Zdaniem przedstawiciela KNF branża płatnicza zbyt pochopnie i entuzjastycznie przyjmuje nowe zasady, jakie zostaną wprowadzone przez dyrektywę PSD II. Dlaczego? Bo patrzy na nie tylko przez pryzmat korzyści a nie zagrożeń. – Zapominacie, że po drugiej stronie są klienci, którzy nie zawsze są tak biegli w nowych technologiach jak wy sami i często nie potrafią dostrzec tego, że ktoś próbuje ich oszukać – powiedział Andrzej Reich do uczestników konferencji.
Przeczytajcie także: ZBP ostrzega przed nowym cyberatakiem
Jego zdaniem klienci nie powinni podawać nikomu hasła i loginu do własnych rachunków bankowych bo w razie transakcji oszukańczej nie będzie sposobu na to by udowodnić, że to nie oni logowali się na konto i wykonali sporną operację. – Ktoś powie: no ale przecież pracownik banku wykonujący na zlecenie klienta w oddziale przelew również loguje się na jego konto i może go oszukać. Owszem, ale wtedy łatwo to sprawdzić bo nim pracownik wykona transakcję musi najpierw swoimi danymi uwierzytelnić się w systemie – powiedział przedstawiciel KNF.
Swoją drogą ciekawe, jakie stanowisko zajmą polskie sądy w ewentualnych sporach pomiędzy klientami korzystającymi z usług takich firm jak Sofort a bankami? Bo, że prędzej czy później do takich sporów dojdzie, jestem przekonany. Warto w tym miejscu przypomnieć, że w ostatnim czasie zapadło wiele wyroków korzystnych dla ofiar tzw. phishingu. A przecież dzięki niemu przestępcy dostają się na rachunki przy pomocy legalnych loginów i haseł, udostępnionych im przez klientów.
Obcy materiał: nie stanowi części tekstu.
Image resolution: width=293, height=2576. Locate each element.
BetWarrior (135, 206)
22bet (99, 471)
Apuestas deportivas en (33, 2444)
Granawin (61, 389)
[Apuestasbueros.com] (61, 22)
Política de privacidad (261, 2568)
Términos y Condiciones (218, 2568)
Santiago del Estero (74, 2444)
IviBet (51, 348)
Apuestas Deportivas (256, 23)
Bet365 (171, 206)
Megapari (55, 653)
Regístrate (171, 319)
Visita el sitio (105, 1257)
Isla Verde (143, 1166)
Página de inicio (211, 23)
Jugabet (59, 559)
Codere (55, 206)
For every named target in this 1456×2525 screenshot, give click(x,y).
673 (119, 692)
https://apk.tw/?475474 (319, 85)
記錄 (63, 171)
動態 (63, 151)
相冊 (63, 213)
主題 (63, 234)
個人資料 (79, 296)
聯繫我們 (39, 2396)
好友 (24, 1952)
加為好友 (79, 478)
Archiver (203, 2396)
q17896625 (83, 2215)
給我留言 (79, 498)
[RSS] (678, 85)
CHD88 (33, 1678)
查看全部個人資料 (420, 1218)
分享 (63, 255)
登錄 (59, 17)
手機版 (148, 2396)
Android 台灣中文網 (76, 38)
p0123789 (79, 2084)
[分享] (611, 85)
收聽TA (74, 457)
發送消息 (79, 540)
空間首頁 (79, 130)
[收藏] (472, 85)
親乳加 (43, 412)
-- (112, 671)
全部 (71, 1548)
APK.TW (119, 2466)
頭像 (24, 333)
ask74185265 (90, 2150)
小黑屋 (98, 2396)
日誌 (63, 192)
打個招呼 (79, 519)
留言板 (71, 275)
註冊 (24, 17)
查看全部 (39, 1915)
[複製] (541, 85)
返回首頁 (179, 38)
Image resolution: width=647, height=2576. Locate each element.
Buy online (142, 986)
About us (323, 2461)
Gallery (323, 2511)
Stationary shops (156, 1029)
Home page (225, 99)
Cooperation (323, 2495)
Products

Natomiast specjaliści podkreślają, że PSD II to także szansa na rozwój wielu nowych usług. Dr Krzysztof Korus, radca prawny z kancelarii dLK Korus Okoń, jako przykład podaje możliwość agregowania w jednym miejscu dostępu do rachunków prowadzonych w wielu bankach. Można sobie wyobrazić sytuację, że klient posiada rachunek w banku x bo oferuje on korzystne oprocentowanie dla oszczędności, ale jego serwis transakcyjny jest mniej wygodny niż w banku y. Dlatego przelew z rachunku w banku x klient będzie mógł wykonywać z serwisu w banku y.
AKTUALIZACJA
Otrzymałem już odpowiedź z firmy Sofort. Spółka podkreśla, że zdaje sobie sprawę iż klient ma możliwość odwołania zleconego za jej pośrednictwem przelewu. Dlatego sklepom korzystającym z jej usług zaleca, zwłaszcza przy zamówieniach o wyższej wartości, powstrzymanie się z wysyłką towaru do czasu otrzymania płatności na konto bankowe. Sofort twierdzi też, że próby oszustw zdarzają się skrajnie rzadko.